Entries supplied ->
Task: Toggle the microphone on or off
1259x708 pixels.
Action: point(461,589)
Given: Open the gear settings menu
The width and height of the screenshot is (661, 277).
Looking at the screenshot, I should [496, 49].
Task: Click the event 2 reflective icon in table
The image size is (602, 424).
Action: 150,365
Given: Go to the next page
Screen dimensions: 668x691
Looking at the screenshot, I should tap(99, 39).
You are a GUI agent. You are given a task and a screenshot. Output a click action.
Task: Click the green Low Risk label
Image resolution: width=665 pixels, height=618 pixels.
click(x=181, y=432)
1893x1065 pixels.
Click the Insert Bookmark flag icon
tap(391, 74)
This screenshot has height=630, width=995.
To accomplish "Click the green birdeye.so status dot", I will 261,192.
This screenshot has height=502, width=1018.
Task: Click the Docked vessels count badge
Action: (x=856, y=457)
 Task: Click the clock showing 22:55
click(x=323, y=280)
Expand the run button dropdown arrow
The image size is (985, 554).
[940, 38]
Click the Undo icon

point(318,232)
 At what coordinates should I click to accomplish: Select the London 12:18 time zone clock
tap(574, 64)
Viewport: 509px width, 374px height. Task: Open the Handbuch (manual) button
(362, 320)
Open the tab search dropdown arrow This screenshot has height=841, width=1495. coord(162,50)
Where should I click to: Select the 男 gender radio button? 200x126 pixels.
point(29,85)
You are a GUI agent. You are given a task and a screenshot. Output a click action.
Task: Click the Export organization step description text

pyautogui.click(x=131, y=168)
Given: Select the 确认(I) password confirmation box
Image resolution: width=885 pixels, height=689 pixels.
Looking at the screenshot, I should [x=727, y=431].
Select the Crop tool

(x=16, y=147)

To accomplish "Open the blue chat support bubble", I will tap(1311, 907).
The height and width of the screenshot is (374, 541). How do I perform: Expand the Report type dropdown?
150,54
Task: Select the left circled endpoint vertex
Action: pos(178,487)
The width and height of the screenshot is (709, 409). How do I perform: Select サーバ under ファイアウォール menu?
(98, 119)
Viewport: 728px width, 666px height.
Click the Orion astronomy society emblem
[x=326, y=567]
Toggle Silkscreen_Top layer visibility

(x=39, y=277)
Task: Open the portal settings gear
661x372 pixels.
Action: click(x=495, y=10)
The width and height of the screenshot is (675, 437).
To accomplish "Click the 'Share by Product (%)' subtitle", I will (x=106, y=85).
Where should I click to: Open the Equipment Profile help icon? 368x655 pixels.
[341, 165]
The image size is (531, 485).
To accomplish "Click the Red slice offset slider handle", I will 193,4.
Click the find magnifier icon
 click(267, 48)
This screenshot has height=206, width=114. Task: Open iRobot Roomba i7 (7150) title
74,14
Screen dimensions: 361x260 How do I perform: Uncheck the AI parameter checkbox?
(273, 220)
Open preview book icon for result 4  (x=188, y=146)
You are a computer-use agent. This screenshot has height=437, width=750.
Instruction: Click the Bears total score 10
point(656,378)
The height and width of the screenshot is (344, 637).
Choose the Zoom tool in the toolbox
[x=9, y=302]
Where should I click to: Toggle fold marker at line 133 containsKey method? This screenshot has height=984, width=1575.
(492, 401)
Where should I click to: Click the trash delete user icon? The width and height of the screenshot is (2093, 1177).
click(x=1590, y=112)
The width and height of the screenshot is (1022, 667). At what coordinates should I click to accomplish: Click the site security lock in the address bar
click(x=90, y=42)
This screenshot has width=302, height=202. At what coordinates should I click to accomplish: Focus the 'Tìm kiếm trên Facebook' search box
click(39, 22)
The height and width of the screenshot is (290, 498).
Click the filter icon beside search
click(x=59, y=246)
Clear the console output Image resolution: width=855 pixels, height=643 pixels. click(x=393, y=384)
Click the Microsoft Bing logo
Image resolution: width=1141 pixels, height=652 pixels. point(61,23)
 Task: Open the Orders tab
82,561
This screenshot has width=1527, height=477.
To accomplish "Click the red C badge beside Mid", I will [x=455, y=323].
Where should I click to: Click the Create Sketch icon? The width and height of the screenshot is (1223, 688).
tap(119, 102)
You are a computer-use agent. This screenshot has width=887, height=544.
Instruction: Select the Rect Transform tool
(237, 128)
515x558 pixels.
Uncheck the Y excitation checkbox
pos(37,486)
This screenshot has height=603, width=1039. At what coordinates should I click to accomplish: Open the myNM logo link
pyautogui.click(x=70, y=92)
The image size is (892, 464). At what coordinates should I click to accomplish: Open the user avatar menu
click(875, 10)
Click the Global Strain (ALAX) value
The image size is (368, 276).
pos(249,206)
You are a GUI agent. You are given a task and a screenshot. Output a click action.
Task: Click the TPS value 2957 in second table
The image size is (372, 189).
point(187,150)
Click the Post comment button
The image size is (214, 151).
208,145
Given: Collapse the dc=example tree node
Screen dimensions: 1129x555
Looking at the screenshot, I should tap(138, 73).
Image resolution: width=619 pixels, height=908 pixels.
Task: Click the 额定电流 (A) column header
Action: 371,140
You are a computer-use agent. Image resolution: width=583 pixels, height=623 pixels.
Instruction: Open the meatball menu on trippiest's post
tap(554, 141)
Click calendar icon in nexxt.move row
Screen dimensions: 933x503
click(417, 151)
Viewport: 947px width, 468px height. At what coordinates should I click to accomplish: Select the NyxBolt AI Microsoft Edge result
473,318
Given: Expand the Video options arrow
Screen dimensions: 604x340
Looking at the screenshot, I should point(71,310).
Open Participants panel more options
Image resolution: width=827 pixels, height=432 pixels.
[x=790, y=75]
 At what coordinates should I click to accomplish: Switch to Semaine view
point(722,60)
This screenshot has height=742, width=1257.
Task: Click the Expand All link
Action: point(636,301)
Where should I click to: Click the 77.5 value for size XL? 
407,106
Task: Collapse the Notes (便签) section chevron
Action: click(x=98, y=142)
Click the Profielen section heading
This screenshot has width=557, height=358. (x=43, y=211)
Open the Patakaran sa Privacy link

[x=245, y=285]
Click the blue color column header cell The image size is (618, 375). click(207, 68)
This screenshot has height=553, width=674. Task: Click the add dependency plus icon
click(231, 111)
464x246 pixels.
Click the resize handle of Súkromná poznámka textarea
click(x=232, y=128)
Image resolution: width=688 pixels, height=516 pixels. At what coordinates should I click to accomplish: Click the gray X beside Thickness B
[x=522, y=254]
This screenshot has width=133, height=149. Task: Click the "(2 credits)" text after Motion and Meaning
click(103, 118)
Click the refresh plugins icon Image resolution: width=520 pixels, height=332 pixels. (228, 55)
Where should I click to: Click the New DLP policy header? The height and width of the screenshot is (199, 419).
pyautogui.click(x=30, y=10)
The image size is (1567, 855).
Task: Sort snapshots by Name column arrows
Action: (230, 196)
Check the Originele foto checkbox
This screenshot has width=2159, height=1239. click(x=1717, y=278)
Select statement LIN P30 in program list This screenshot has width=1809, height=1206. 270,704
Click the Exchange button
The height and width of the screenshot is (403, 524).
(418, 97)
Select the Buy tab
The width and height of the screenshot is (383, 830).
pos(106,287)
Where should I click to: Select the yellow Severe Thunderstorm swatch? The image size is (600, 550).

Task -> Rewrite the stretch of the records from the line containing "Where should I click to: Click the trash" through the line containing "click(x=59, y=246)", substituting "funnel icon" for "filter icon". Keep everything else in those lines unchanged.

Response ->
Where should I click to: Click the trash delete user icon? The width and height of the screenshot is (2093, 1177).
click(x=1590, y=112)
The width and height of the screenshot is (1022, 667). At what coordinates should I click to accomplish: Click the site security lock in the address bar
click(x=90, y=42)
This screenshot has width=302, height=202. At what coordinates should I click to accomplish: Focus the 'Tìm kiếm trên Facebook' search box
click(39, 22)
The height and width of the screenshot is (290, 498).
Click the funnel icon beside search
click(x=59, y=246)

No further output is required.